───── Material to process
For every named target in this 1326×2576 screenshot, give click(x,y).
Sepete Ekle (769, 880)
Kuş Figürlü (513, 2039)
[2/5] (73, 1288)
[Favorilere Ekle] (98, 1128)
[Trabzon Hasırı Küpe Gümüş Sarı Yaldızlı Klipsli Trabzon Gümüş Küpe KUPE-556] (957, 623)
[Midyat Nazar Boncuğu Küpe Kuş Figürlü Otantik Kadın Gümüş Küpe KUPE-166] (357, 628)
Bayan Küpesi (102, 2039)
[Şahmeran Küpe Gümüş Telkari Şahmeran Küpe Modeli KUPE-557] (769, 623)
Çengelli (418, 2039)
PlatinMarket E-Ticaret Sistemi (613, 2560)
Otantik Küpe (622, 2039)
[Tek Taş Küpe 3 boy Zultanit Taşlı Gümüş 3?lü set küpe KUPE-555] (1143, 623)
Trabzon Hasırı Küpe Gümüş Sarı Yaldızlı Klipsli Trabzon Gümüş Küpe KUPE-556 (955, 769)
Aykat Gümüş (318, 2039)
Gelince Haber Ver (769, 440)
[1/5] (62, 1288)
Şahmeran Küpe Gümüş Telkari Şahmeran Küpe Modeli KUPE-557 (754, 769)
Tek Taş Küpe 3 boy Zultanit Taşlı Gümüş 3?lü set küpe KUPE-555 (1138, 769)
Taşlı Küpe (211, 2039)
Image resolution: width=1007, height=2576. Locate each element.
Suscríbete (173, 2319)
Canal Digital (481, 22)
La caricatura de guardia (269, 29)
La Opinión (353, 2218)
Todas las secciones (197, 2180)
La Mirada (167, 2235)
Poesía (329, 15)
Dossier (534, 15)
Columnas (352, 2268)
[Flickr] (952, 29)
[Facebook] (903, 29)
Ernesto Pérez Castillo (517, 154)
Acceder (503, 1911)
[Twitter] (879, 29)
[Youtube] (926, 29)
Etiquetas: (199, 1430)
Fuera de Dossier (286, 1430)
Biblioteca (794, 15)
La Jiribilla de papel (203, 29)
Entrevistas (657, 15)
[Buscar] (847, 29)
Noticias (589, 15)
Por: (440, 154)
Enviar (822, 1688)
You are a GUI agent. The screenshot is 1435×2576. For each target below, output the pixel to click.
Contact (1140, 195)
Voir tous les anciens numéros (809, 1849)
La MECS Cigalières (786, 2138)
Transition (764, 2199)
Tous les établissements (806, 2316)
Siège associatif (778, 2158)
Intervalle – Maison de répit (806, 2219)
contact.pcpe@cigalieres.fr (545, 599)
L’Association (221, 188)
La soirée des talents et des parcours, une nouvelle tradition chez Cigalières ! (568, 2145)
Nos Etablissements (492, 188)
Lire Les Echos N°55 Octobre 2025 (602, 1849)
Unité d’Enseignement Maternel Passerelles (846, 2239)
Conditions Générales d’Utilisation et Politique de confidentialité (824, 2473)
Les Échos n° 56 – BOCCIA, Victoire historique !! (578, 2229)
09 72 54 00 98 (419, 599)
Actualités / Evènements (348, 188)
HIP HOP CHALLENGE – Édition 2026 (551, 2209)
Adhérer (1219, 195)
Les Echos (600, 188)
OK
──────────
» Assignment
Repeat exactly, and only, the lines from the line containing "Entrevistas (657, 15)" through the last line of the records above, both included.

» Answer box
Entrevistas (657, 15)
[Buscar] (847, 29)
Noticias (589, 15)
Por: (440, 154)
Enviar (822, 1688)
You are a GUI agent. The screenshot is 1435×2576. For each target below, output the pixel to click.
Contact (1140, 195)
Voir tous les anciens numéros (809, 1849)
La MECS Cigalières (786, 2138)
Transition (764, 2199)
Tous les établissements (806, 2316)
Siège associatif (778, 2158)
Intervalle – Maison de répit (806, 2219)
contact.pcpe@cigalieres.fr (545, 599)
L’Association (221, 188)
La soirée des talents et des parcours, une nouvelle tradition chez Cigalières ! (568, 2145)
Nos Etablissements (492, 188)
Lire Les Echos N°55 Octobre 2025 (602, 1849)
Unité d’Enseignement Maternel Passerelles (846, 2239)
Conditions Générales d’Utilisation et Politique de confidentialité (824, 2473)
Les Échos n° 56 – BOCCIA, Victoire historique !! (578, 2229)
09 72 54 00 98 (419, 599)
Actualités / Evènements (348, 188)
HIP HOP CHALLENGE – Édition 2026 (551, 2209)
Adhérer (1219, 195)
Les Echos (600, 188)
OK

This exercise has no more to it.